Her stubbornness had always been her undoing. Where others had seen danger, she had seen mystery. Where others had turned away, she had leaned closer, believing she could endure what no one else dared to touch. And for a while, it had felt as though she was right. For a while, his walls had cracked, his eyes had softened, and his voice—low, rough, unforgettable—had wrapped around her like a secret promise.
Now, in the rain, she wanted to claw those memories from her mind.
Her sob broke loose before she could contain it, her chest heaving as her heart splintered further. She squeezed her eyes shut against the storm, but that only brought him closer—the taste of his lips still etched on her mouth, the warmth of his hand still lingering against her skin. She wished she had never known any of it. She wished she had been blind, spared from ever seeing the love that had burned in his gaze. She wished she had been deaf, spared from hearing the way his voice could still echo in her head, haunting her like the last note of a song that refused to die.

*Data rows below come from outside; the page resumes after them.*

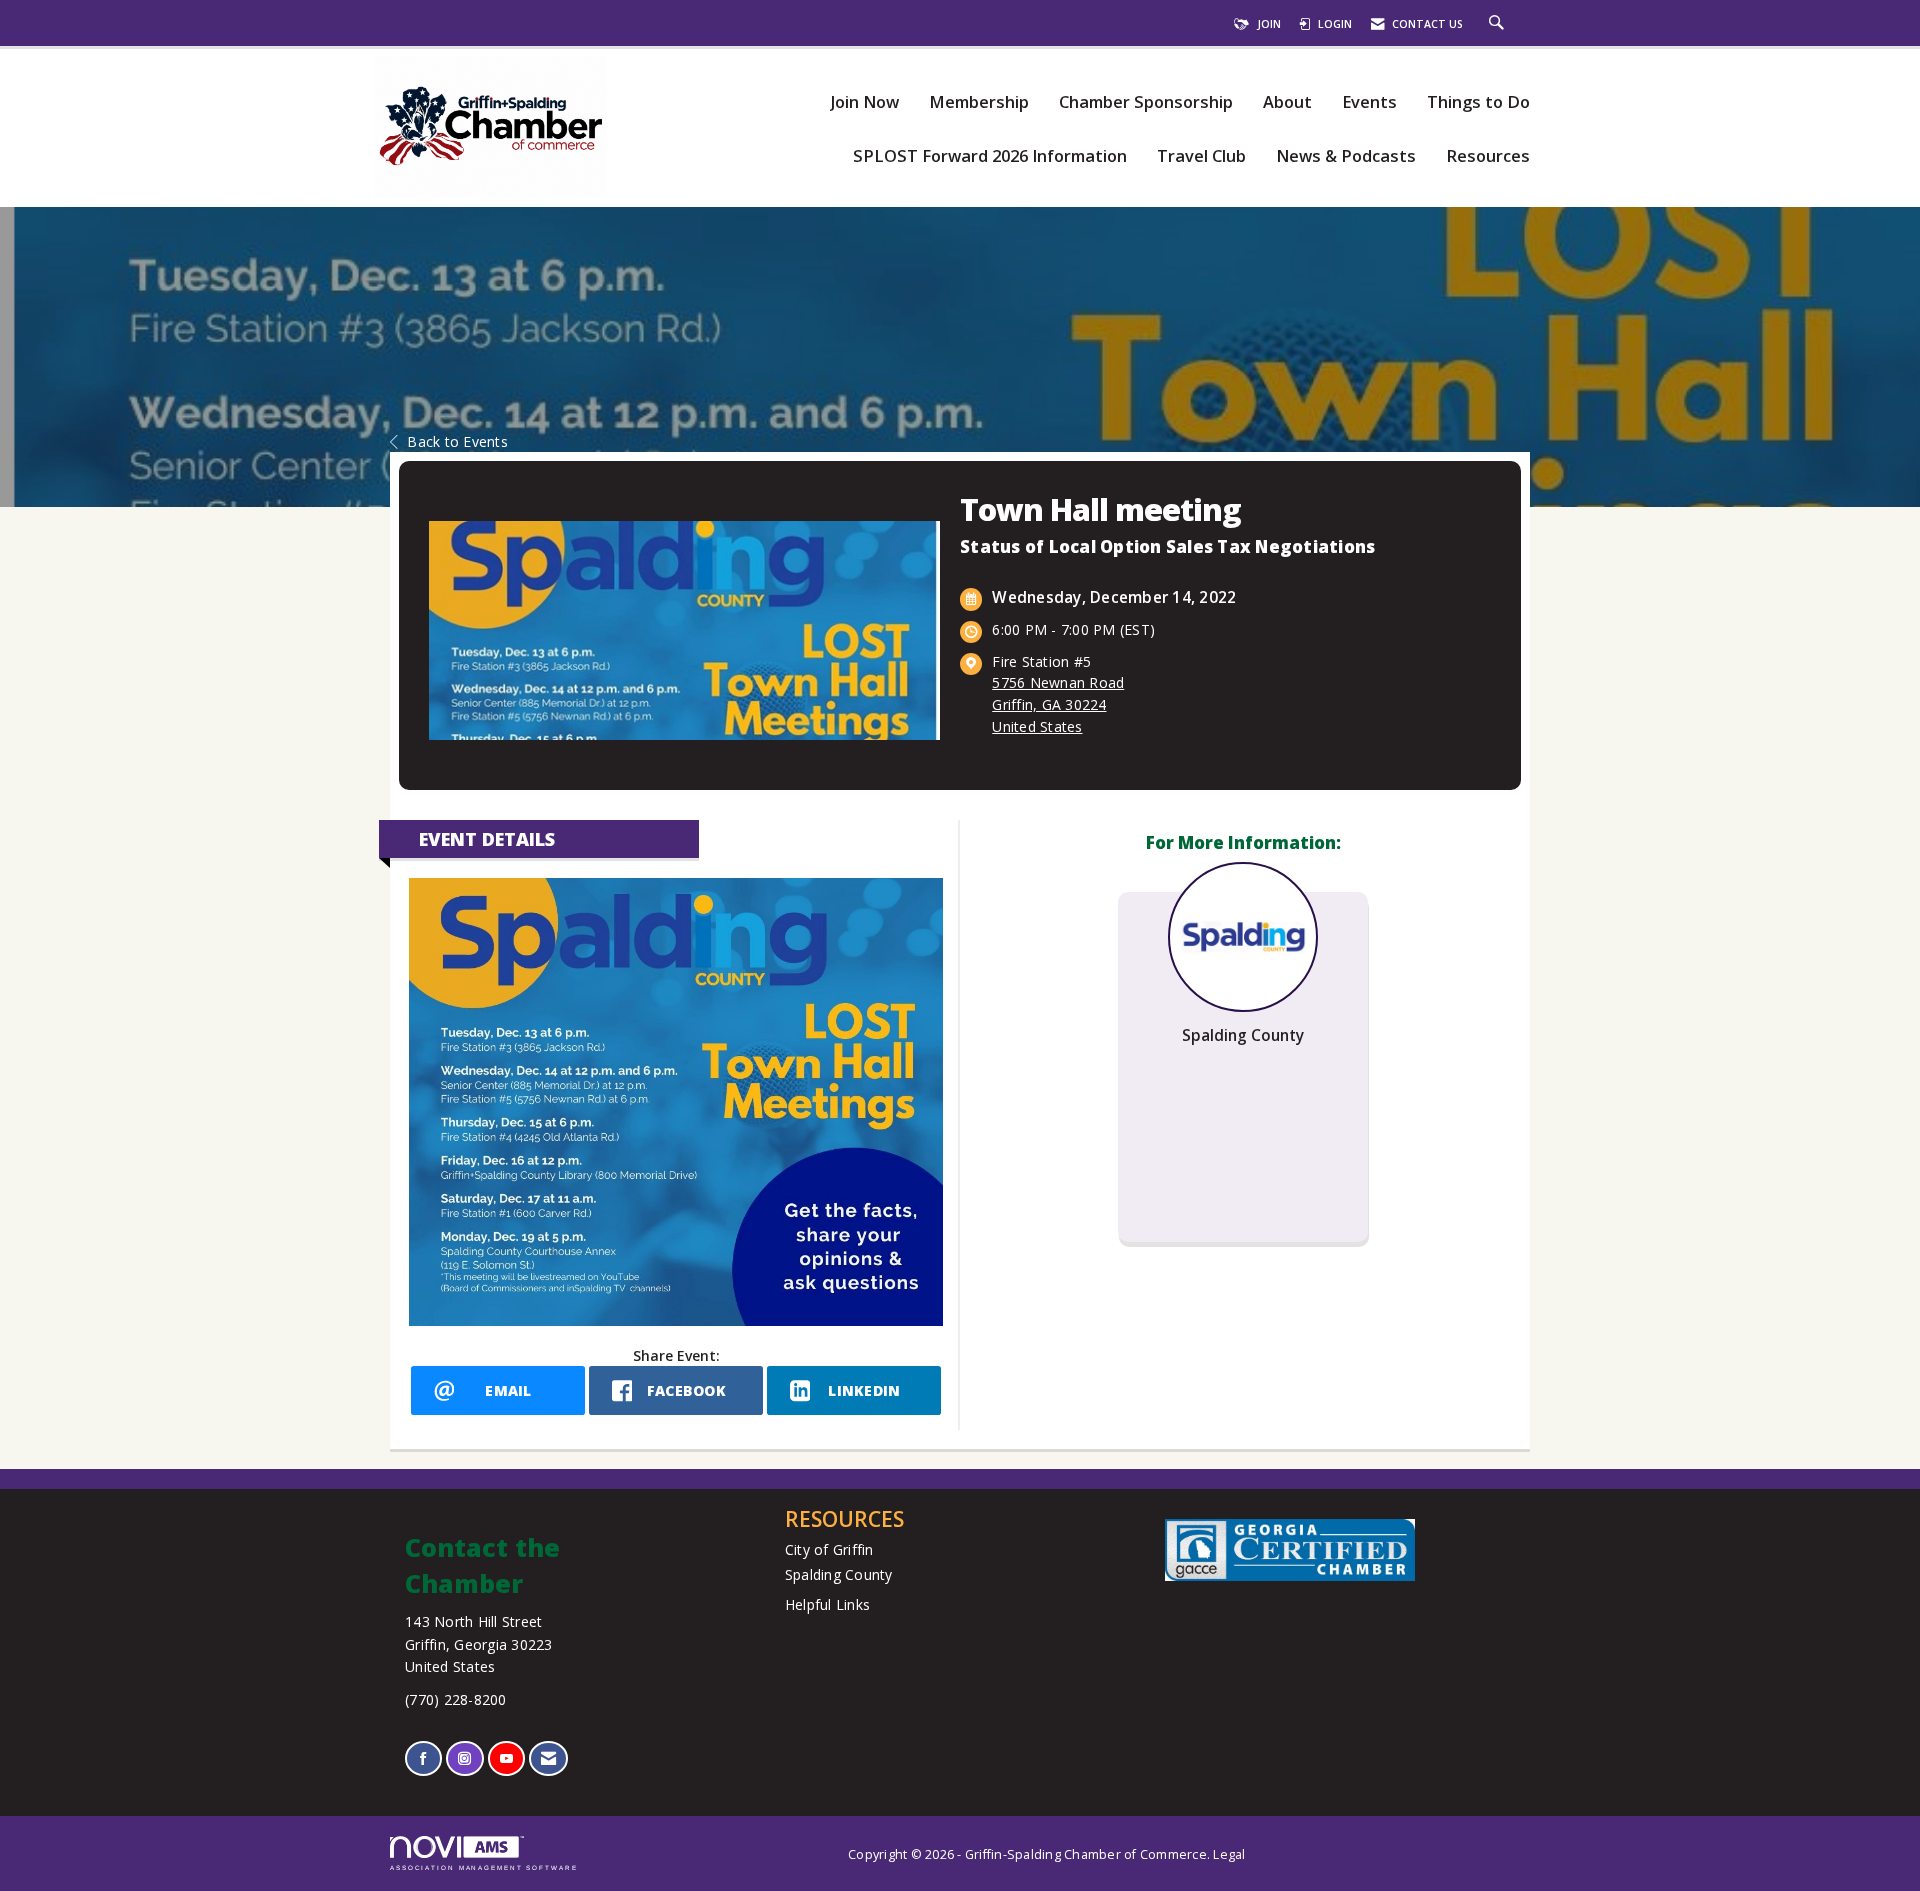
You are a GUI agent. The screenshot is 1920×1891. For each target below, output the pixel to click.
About (1287, 102)
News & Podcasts (1346, 156)
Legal (1229, 1854)
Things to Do (1478, 102)
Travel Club (1201, 156)
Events (1369, 102)
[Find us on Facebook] (423, 1758)
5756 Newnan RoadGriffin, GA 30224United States (1058, 704)
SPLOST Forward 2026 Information (990, 156)
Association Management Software (484, 1867)
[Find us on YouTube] (506, 1758)
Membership (979, 102)
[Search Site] (1499, 24)
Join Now (864, 102)
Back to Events (457, 441)
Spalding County (839, 1574)
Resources (1488, 156)
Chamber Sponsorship (1146, 102)
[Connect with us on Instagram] (464, 1758)
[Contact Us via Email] (548, 1758)
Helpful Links (827, 1604)
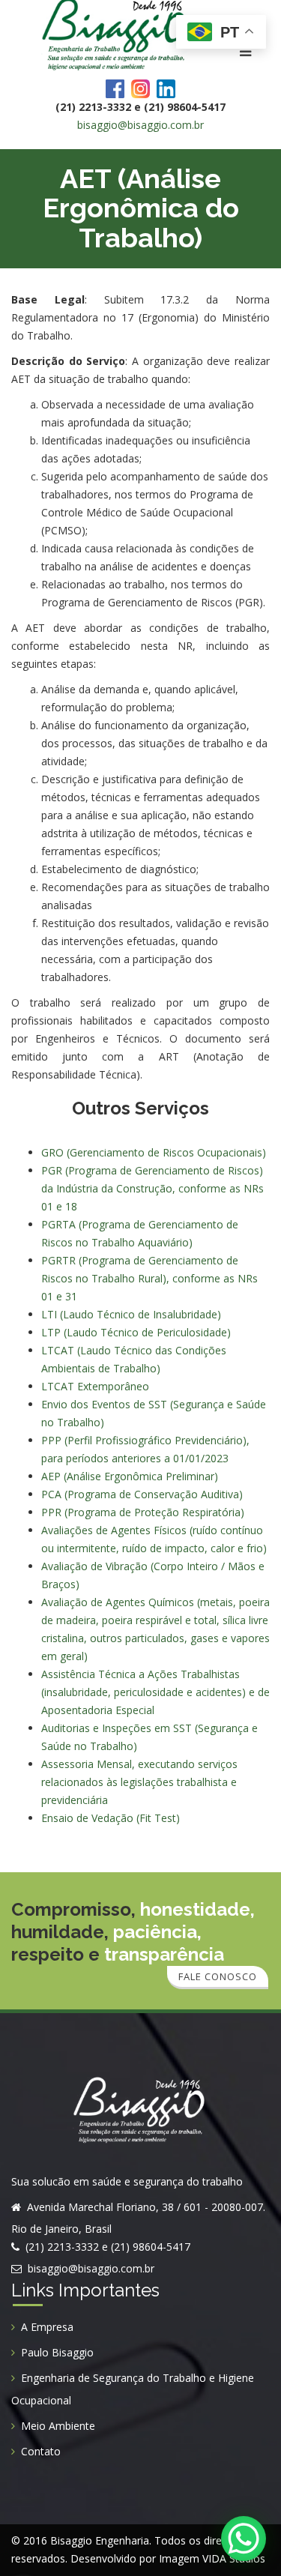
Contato (41, 2451)
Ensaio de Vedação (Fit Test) (110, 1818)
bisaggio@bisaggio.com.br (140, 125)
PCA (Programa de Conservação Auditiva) (142, 1494)
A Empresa (47, 2327)
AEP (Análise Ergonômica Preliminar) (129, 1476)
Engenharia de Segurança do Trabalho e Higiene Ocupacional (132, 2389)
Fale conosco (217, 1976)
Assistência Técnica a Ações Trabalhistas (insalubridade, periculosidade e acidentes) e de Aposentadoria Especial (155, 1692)
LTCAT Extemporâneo (95, 1386)
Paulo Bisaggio (57, 2352)
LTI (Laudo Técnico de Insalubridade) (131, 1314)
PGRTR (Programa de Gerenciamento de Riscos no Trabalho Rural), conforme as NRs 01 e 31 (149, 1278)
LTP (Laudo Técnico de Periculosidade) (136, 1332)
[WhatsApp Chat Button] (243, 2538)
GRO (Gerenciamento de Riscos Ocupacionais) (153, 1152)
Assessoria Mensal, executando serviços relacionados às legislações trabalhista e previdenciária (139, 1782)
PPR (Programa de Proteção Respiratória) (142, 1512)
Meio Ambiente (58, 2426)
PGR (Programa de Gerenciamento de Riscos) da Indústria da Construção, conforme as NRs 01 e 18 (152, 1188)
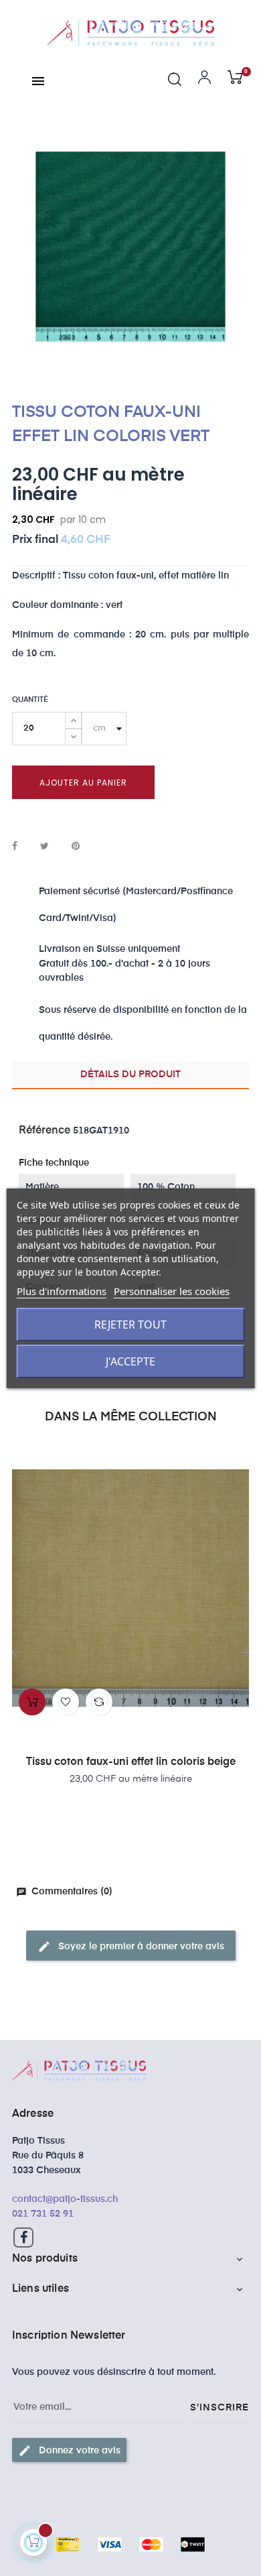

Her knees buckled, and she let herself slide down the wall until she was sitting on the wet pavement. She curled forward, wrapping her arms around her legs as though she could hold herself together when everything else was breaking. The city around her roared—cars in the distance, the rush of rain in the gutters, thunder growling far above—but inside her head there was only silence, broken by fragments of memory that replayed against her will.
The way he had looked at her that night, his eyes searching hers as if trying to memorize every line of her face. The way he had pulled her close, his embrace both desperate and tender, as though he had known it couldn’t last. The way his lips had pressed to hers—soft first, then urgent—as if every kiss was both a promise and a farewell.
And then the ending.
He had left. No words. No explanation. No chance for her to demand answers or plead for another chance. Just absence, sharp and sudden, like a door slamming shut in a silent room. One moment he had been her entire world, and the next he was gone, leaving behind nothing but echoes.
Her thoughts spiraled, each memory colliding with the next until they blurred together. Conversations, laughter, stolen moments—all melting into an endless stream of what-ifs and if-onlys. She had believed that time would dull the edges of her grief, that each day would chip away at the intensity of her longing. But time had betrayed her. The hours stretched into days, the days into weeks, and still the ache remained, raw and unyielding.
Nothing eased it. Nothing silenced it.
The rain soaked her hair, plastering strands to her face, and her body shook with a cold that was more than physical. It was a cold that lived inside her now, where warmth had once bloomed. She pressed her forehead to her knees, trying to make herself small, trying to vanish into the night. But no matter how tightly she curled in on herself, the memories would not release her.
She thought of the warnings she had ignored friends who had told her he was dangerous, family who had begged her to stay away. She had laughed at them, convinced that love could conquer anything, convinced that her light could reach even the darkest places. How foolish she had been. How stubborn. She had gambled everything, and she had lost.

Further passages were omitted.